Needless to say, Steven’s fear of rejection is simultaneously justified and irrational. Justified in that people can get quite volatile when their favorite fictional franchise displeases them, less so in that Connie has largely shown herself to be relatively rational and even-keel. Thus, Steven clams up about his own personal opinions on the book and decides to give Connie access to Rose’s room. Remember last time Steven went into Rose’s room and saw Connie? “He was incredible” repeated ad nauseum.
This isn’t too much different.
Here, some rather choice wording also manages to screw him over. “I want to see you”, he declares at the costume shop he generated for Connie. The operative words – “I want” – create an alternate Connie wholly subversive to him, effectively dependent on his commands. It slowly becomes apparent to Steven, as whatever his heart desires is agreed to by the clone. It takes him a while, but there are far too many agreements and far too few words said by her. I mean, check out some of the sentences said by Cloud Connie…
Hmm, what do you think?
You are a bird of prey.
Wow, from Book Four!
He ate the bones!
If you think so!
And just for the record, the penultimate one is the only sentence that isn’t an affirmation of Steven’s desires. But even with that small credit… this is not Connie. This is not Connie in the slightest. Connie is far more verbose in her vernacular, far more inquisitive, and quite a bit more willing to call Steven out on his flaws (see, “Bubble Buddies”, “An Indirect Kiss”, “Fusion Cuisine”.) It only takes Steven breaking Cloud Connie (“want, want, want, want, want, want, want, want”) to get him to realize just what he did. Unfortunately, since he broke the simulation, he sires eight kids, gets chased down for $18000 by a psychotic taxman, and winds up buried in sand, thrown to the mercy of killer ants.
Oh, sorry, wrong holodeck simulation episode.

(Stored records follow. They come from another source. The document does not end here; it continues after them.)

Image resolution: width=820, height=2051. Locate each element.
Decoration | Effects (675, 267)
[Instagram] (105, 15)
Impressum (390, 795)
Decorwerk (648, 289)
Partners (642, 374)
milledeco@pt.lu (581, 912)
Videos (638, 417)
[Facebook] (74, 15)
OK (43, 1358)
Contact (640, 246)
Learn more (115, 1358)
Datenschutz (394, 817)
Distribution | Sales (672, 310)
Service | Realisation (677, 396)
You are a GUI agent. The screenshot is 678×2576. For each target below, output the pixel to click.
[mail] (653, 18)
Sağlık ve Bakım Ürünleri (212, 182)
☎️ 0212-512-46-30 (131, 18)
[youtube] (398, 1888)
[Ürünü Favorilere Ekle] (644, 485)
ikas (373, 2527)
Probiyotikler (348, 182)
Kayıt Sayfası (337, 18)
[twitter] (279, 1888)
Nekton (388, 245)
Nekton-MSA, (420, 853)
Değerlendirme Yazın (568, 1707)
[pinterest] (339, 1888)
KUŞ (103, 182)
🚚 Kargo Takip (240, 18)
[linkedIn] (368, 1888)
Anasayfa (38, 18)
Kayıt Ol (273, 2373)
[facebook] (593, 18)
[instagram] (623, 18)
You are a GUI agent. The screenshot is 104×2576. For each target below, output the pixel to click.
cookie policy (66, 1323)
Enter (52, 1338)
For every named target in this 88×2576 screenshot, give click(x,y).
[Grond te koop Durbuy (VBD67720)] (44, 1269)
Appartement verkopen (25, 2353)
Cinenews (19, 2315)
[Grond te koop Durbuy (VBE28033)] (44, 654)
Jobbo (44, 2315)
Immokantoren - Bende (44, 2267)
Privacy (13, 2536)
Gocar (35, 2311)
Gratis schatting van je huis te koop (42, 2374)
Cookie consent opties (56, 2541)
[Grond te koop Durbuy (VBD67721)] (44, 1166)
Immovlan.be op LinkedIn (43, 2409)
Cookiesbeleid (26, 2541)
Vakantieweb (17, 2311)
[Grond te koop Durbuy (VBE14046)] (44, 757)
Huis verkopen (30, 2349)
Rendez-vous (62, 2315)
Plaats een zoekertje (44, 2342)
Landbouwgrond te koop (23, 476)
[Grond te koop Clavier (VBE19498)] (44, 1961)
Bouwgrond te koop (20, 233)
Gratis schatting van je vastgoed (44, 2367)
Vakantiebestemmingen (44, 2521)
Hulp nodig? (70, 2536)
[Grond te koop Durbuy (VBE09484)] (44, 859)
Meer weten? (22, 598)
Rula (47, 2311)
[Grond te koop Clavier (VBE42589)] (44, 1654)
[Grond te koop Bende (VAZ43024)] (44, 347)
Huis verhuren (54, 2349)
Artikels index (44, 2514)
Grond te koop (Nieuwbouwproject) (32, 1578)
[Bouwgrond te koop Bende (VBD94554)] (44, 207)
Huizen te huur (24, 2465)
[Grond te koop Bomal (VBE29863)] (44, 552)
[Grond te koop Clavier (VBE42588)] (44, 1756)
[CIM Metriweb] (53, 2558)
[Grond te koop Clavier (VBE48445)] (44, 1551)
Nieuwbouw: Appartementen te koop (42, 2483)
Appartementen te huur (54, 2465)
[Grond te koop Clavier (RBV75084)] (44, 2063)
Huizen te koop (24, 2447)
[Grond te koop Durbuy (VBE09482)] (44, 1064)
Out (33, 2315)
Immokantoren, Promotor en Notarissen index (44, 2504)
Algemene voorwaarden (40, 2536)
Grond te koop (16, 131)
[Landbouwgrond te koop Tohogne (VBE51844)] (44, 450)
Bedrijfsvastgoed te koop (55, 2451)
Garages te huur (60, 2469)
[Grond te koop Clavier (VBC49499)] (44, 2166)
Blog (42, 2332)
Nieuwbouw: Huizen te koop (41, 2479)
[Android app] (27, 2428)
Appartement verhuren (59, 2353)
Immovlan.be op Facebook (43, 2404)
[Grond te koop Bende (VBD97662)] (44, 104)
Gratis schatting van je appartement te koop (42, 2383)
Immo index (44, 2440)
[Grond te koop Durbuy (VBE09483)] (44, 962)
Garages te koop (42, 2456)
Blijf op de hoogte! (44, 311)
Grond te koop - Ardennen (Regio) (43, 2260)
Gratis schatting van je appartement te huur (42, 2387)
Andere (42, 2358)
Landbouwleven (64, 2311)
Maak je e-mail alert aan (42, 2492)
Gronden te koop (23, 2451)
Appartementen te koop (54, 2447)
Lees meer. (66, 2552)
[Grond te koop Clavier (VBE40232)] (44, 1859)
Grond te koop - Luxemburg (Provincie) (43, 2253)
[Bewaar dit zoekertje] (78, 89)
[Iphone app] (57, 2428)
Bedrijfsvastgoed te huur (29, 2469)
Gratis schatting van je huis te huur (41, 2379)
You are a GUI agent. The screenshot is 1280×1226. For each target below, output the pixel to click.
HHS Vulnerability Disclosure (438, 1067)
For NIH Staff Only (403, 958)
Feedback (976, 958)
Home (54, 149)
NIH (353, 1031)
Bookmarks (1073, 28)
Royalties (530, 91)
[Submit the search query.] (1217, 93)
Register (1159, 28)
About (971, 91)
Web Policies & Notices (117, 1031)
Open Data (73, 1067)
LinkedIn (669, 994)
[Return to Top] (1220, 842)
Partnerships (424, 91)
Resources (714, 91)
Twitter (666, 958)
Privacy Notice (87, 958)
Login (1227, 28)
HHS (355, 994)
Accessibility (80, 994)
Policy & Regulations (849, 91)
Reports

Yeah, it’s almost a cliche at this point that any piece of sci-fi that features a holodeck-type room will see that room go on the fritz. It’s how you handle it that makes episodes like this one stand out amongst the crowd. And here, well, this episode stands out amongst the crowd because the malfunction revolves around the characters and doesn’t quite result in them getting thrown to the mercy of killer ants.
Steven’s attempts to dispatch Cloud Connie, however, backfire – she quickly regenerates. The reasoning, of course, is a technical loophole – he asked her to think for herself, but also wanted her to disappear. That’s always the way with computer simulations – complex thinking ain’t their strong suit. Steven tries to run away, but he gets chased down… and here’s where the simulation gets awkward as all hell.
…like I said, the Crewniverse are terminally insane. What were you eating, Ms. Sugar? (It has to be rotisserie chicken, right?)
At first glance, this all looks like the final defenses against a confession of love. Connie’s attempts to attack her clone prove futile, as she keeps regenerating. “I know you like her… and I know you want her to like you…” the clone says as Connie tries to kick her ass. At the worst possible time, it seems, for Steven – Connie, in this one minute, demonstrates just how unlike the clone she is. She doesn’t need to be told to jump into action – she does so. And that’s what drives Steven towards her. That’s why they get along like a house on fire. Steven sees in Connie the independence, the intellectualism, willingness to take charge, how she’s blossomed from that shy introverted nerd to a more action-centered, straightforward nerd.
“That’s why you want to tell her the truth! Tell her, Steven! Tell her!“
Finally, Steven comes clean and admits that he likes THE ENDING OF THE BOOK! That, my friends, is why he couldn’t think of ways to improve on the ending or create an alternate one – he viewed it fine as it was.
And the silly part? Their relationship doesn’t collapse. Connie sees in Steven the romantic, the expressive, the emotive. Their relationship, again, is damn near lockstep – one balances out the other. They function independently, yet become a more cohesive whole when together. Nothing like a silly book is going to get in the way of them. “You’re Steven! You love schmaltz!”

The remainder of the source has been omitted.